Bravo RickBeall, splendidly put together!
Sorry Honky Tonk, I misspoke, I thought you posted you did not like the project.
So we've met on Belle Isle, I met so many people during that time I doubt I could place your face as I worked with a lot of kids down there. That was a great time in my life.
Sholin, I dont live in Warren or Sterling Heights because I certainly wouldnt be welcome. I enjoy the freedom of Detroit, we are a rare breed that can see the beauty in the decay. Most people like the security and neatness of the suburbs obviously but I am not one of those people.
This site used to be Detroiters talking about Detroit and not so much looking down the nose from suburbanites. Used to be a lot of fun and a lot friendlier.
I hereby declare the Heidelberg beautiful and thats that;).
Yeah right, you expect an artistic project to be duplicated ad nauseam like a fast food franchise to prove it is a success.
If you didnt have guys like Tyree, you would be swamped in a sea of repetitively manicured lawns and service stations galore with no let-up. There are other examples of people who forged their own idea of beauty in a similar way upontheir immediate environment. They are not all Gaudis or Gehrys but their importance in the vast landscape of repeated gestures provides respite and inspiration to many. Look at Simon Rodia's life's work in Los Angeles; It is now on the National Register of Historic Places and is a California State Park!
http://en.wikipedia.org/wiki/Watts_Towers
Thanks Canuck for the link http://en.wikipedia.org/wiki/Watts_Towers Ive always wondered about those towers and now I read the story and a good one too. Poor guy had to leave town because of the haters and now its a National Historic Landmark. Very relevant to this thread.
An Indie Go Go fundraiser for The Heidelberg Project to purchase equipment and supplies needed to rebuild after the fire...
Art from the Ashes: Reclaiming the Canvas
http://www.indiegogo.com/projects/ar...ing-the-canvas
Sept. 23, 2019
"Detroit — Arson investigators are questioning a person of interest in connection with a Monday morning fire at a building that's part of the popular Heidelberg Project art installation.
"Deputy Fire Commissioner David Fornell said the individual was taken into custody and that the city's fire marshal is on the scene of the east side blaze that broke out just after 6:45 a.m. at the project's "You" building on Mt. Elliott, south of Mack."
https://www.detroitnews.com/story/ne...ng/2416995001/
messed up. unfortunately it will probably happen again.
Saw it with my own two eyes. Sad to see pop up go up in smoke. Police found that firebug that burned the building down.
Maybe they should secretly construct a fireproof decoy house just to frustrate the firebugs?
Maybe Illitch should buy the whole area.
As I have stated here several times the fire bug is Guyton. Every time he needs money a building goes up in flames. After that the sympathy money just rolls in! I am biding my time until I can legally take of flamethrower to that piece of crap.
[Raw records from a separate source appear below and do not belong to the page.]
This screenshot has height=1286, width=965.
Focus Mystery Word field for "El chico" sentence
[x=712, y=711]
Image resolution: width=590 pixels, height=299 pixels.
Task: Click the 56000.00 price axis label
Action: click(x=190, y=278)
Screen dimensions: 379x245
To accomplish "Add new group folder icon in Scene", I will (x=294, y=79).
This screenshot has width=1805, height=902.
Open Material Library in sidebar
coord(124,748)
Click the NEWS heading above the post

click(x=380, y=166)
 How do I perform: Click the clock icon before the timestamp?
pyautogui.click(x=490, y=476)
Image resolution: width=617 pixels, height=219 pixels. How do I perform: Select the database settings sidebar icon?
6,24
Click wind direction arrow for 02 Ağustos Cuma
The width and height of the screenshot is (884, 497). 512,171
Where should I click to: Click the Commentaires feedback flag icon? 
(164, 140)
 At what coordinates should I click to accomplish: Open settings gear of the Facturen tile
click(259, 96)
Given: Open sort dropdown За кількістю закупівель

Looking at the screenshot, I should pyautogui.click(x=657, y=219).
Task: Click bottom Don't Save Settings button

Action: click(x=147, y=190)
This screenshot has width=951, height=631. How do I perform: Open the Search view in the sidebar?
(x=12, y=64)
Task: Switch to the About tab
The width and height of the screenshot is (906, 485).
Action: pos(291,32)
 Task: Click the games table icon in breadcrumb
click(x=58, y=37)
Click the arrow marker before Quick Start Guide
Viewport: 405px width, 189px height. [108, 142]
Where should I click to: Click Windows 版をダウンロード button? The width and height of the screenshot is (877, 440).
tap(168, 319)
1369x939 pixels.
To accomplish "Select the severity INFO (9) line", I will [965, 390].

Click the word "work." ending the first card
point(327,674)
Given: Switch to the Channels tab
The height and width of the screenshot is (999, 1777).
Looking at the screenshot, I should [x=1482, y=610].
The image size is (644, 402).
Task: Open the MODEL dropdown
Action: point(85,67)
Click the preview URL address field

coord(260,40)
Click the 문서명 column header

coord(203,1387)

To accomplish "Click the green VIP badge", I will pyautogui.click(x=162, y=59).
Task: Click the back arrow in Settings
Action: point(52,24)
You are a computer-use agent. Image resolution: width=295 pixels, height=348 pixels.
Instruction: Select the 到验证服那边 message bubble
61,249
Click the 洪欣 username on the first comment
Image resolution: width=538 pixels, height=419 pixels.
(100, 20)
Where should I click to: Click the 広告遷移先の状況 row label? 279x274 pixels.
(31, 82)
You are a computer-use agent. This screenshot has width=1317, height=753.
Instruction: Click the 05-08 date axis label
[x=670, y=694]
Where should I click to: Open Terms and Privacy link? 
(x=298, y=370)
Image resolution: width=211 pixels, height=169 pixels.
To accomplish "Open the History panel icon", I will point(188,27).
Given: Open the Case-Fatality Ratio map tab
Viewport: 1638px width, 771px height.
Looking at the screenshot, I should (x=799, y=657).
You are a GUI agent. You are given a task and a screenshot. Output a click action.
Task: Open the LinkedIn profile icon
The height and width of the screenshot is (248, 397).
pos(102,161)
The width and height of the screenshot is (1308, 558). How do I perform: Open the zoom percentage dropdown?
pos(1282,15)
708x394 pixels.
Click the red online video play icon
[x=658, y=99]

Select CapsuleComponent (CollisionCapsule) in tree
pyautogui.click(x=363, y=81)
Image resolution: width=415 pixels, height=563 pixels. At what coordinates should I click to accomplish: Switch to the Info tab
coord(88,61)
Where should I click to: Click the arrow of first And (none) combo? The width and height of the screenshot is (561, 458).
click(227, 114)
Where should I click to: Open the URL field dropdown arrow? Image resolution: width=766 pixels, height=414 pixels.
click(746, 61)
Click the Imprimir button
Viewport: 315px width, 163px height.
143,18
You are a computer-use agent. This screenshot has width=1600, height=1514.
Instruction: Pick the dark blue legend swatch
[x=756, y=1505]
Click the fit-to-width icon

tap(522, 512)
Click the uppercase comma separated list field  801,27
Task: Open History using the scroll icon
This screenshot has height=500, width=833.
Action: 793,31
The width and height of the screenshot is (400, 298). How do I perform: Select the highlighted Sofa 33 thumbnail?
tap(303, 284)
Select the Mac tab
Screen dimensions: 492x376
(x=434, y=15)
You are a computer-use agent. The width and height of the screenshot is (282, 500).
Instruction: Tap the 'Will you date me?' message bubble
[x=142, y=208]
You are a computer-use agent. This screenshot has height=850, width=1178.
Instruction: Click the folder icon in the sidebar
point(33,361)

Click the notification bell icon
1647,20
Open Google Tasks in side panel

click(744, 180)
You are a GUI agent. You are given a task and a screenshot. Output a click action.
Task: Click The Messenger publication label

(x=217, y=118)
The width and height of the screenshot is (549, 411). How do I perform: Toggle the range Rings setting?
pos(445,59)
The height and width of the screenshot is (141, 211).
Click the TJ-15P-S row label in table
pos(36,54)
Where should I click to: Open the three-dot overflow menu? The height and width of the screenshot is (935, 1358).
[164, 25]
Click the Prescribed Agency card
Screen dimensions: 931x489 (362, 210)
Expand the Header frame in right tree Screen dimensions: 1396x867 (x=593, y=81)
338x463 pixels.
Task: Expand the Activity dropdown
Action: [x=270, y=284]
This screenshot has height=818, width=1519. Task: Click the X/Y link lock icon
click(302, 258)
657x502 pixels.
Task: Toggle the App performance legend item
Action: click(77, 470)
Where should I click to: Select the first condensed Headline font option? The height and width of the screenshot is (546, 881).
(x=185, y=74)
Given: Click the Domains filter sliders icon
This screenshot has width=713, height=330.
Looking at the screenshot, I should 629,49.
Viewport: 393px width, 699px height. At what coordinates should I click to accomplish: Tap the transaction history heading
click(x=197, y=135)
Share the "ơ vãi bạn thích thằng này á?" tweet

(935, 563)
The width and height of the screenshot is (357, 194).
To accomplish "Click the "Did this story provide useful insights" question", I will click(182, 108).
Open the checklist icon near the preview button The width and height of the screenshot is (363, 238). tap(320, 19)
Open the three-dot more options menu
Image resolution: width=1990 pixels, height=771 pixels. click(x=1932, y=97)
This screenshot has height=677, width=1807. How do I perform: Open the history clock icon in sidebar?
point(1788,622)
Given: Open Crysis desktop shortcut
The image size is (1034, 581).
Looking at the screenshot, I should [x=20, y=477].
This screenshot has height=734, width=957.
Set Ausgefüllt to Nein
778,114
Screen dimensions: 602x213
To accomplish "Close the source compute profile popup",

There is a bar/restaurant in Utica that is fantastic but it burns down every 25-30 years. It's a thing sometimes.
Point is, this would not surprise me. Guyton is a smart dude.
You must be referring to the Shamrock. They keep rebuilding though!
Guyton was a former DFD firefighter. Not at all saying he did this but, if he chose to, he would likely know the ropes. What argues strongly against his not doing so, from my artist viewpoint, is that he put a tremendous amount of effort into those houses, from collection of items, to countless ladder climbs and more, not to mention how the overall project has been diminished by their loss, and he certainly couldn't have had insurance policies on any of them. No money, just a demolition bill instead.
I fail to see the 'win' in it. I don't know any artist who puts their heart, soul and effort in a major work then destroys it AND [in this case] risks an arson felony charge which becomes a murder charge should a fireman happen to die fighting the fire. He would know that too.
There are a lot of people who do not like the project, ranging from aesthetic taste, to flat out jealousy, to pranking kids. Look there.